FAITH NO MORE: «Angel Dust», o melhor álbum que alguma vez gravaram?

Olhando para trás, não é fácil perceber que o imenso sucesso atingido em 1990 deve ter sido desconcertante para os FAITH NO MORE que, até o híbrido de rock/metal de «Epic» ter explodido na MTV, eram essencialmente uma banda underground habituada a tocar em clubes. De um momento para o outro, os membros da banda viram-se atirados para as capas das maiores revistas da especialidade e começaram a fazer digressões por todo o mundo, ao lado de nomes tão diversos como BILLY IDOL e os METALLICA. Foi, portanto, na sequência de uma muito intensa campanha de promoção a «The Real Thing» que a banda de São Francisco sentiu necessidade de tentar afastar-se dos estereótipos que, naquela altura, caracterizavam os monstros mainstream em que eles próprios sentiam estar a transformar-se. “Depois de andarmos na estrada durante ano e meio com o «The Real Thing», que provavelmente foi o álbum mais convencional que já fizemos, ser convencional deixou de ser emocionante”, disse o baixista Billy Gould numa entrevista com o jornalista Jon Wiederhorn aquando do 25.º aniversário do álbum. “Tínhamos uma necessidade real de redescobrir a música novamente, e fizemos isso com o «Angel Dust». Sei que houve muito desânimo por parte de algumas pessoas por termos adoptado essa abordagem, mas acho que, como artistas, era a única abordagem que poderíamos ter.

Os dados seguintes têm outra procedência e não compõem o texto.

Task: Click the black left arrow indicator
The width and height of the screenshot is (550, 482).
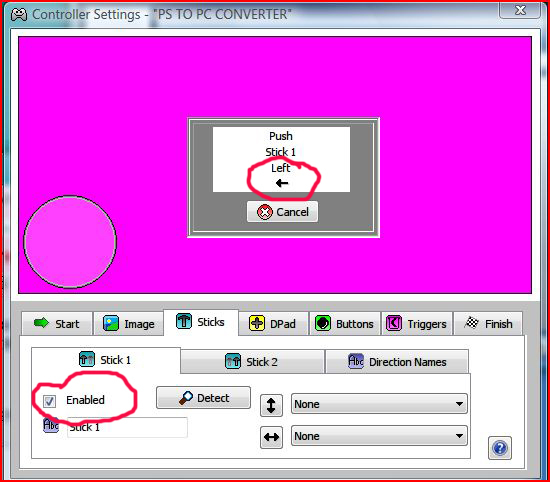Action: point(282,183)
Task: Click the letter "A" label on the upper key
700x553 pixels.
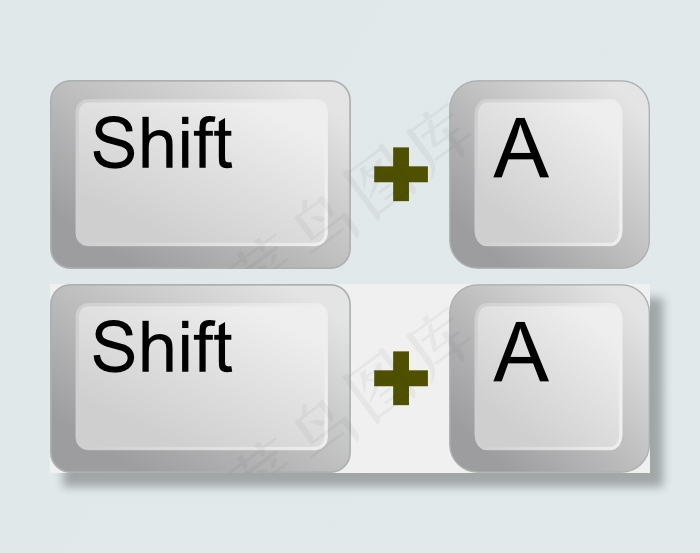Action: [521, 151]
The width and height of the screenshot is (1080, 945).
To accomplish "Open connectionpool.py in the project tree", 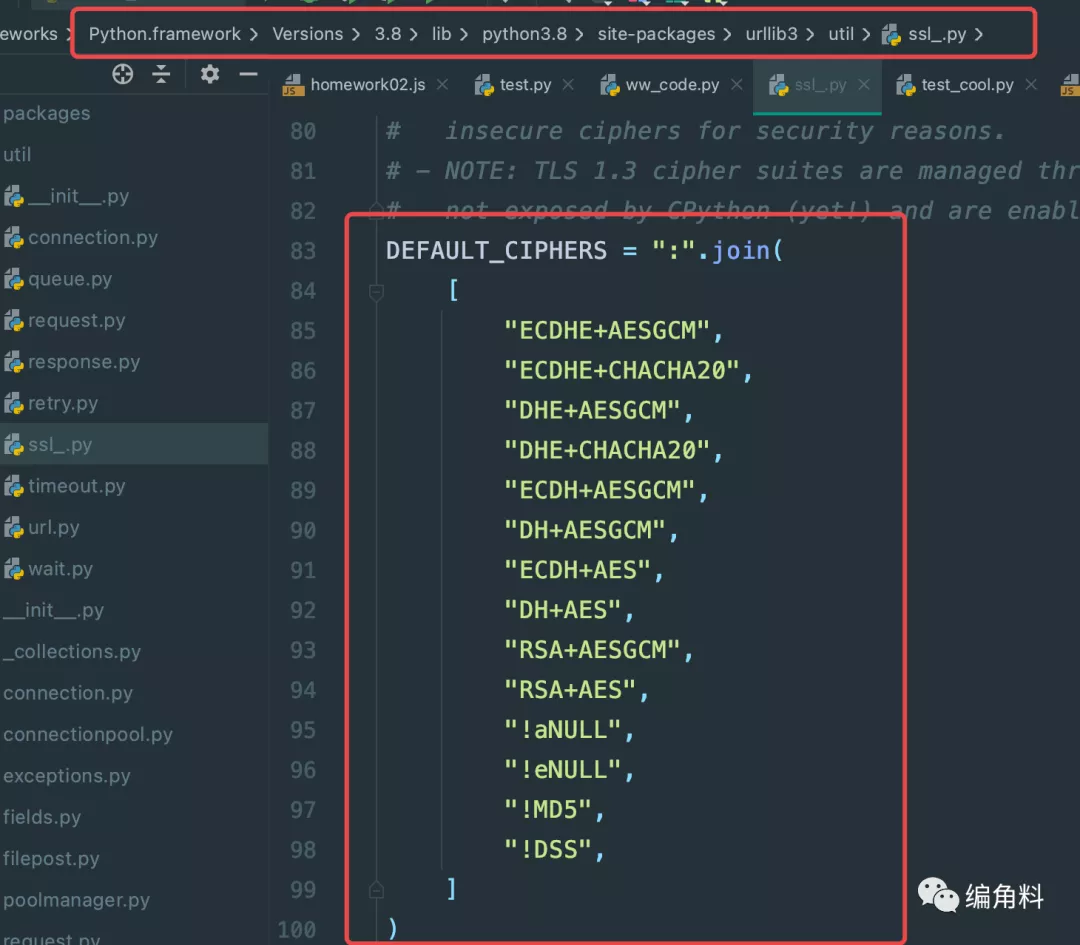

Depois de terem composto a maioria dos temas ao longo de 1991, os FAITH NO MORE entraram em estúdio já em Janeiro de 1992 com Matt Wallace, o mesmo produtor com que tinham trabalhado em «The Real Thing». Os temas foram captados em dois estúdios em São Francisco, os Coast Recorders e os Brilliant Studios — e, reza a lenda, com a excepção do guitarrista Jim Martin, que não gostou assim tanto do processo, os músicos passaram um bom bocado a dar uso aos seus músculos criativos e a explorar áreas que, até então, nunca tinham sequer pensado pisar. Fruto da atitude aventureira que pautou os processos de composição e gravação, quando foi lançado, no dia 8 de Junho de 1992, o «Angel Dust» afirmou-se desde logo como um disco excêntrico, exigente e musicalmente enviesado. É certo que há aqui temas, como o single «Midlife Crisis», com a sua batida sincopada, sintetizadores lustrosos e o refrão pop, que podia bem estar no «The Real Thing». No entanto, também não há como negar que, no geral, é um bolo de digestão bastante mais complicada que o seu antecessor.

Ao longo do alinhamento, os FAITH NO MORE desafiam as convenções e, sobretudo, brincam com a fórmula que os tornou famosos. Ouça-se a forma como alternam um riff de guitarra distorcido com uma passagem sussurrada e um groove estranho de baixo na «Caffeine»; a melodia carnavalesca e a vocalização áspera de «RV», a melodia de piano que, em «Everything’s Ruined», desemboca num ritmo funk pulsante; ou a descarga thrash de «Malpractice», que não soaria deslocada numa maqueta dos MR. BUNGLE. Pois bem, se a música é de nos deixar de queixo caído, as letras também não se lhe ficam atrás, com Mike Patton a revelar toda a sua veia provocatória ao abordar assuntos tão pouco mainstream como sexo oral (em «Be Aggressive»), estrelas porno («Jizzlobber») e, no caso de «Crack Hitler», vá-se lá saber o quê. Uma coisa é certa, no entanto: ao longo de 13 temas, os músicos disparam em todas as direcções e, vá-se lá saber como, conseguiram criar um longa-duração incrivelmente coeso, que espelha na perfeição um grupo de músicos no apogeu da sua criatividade.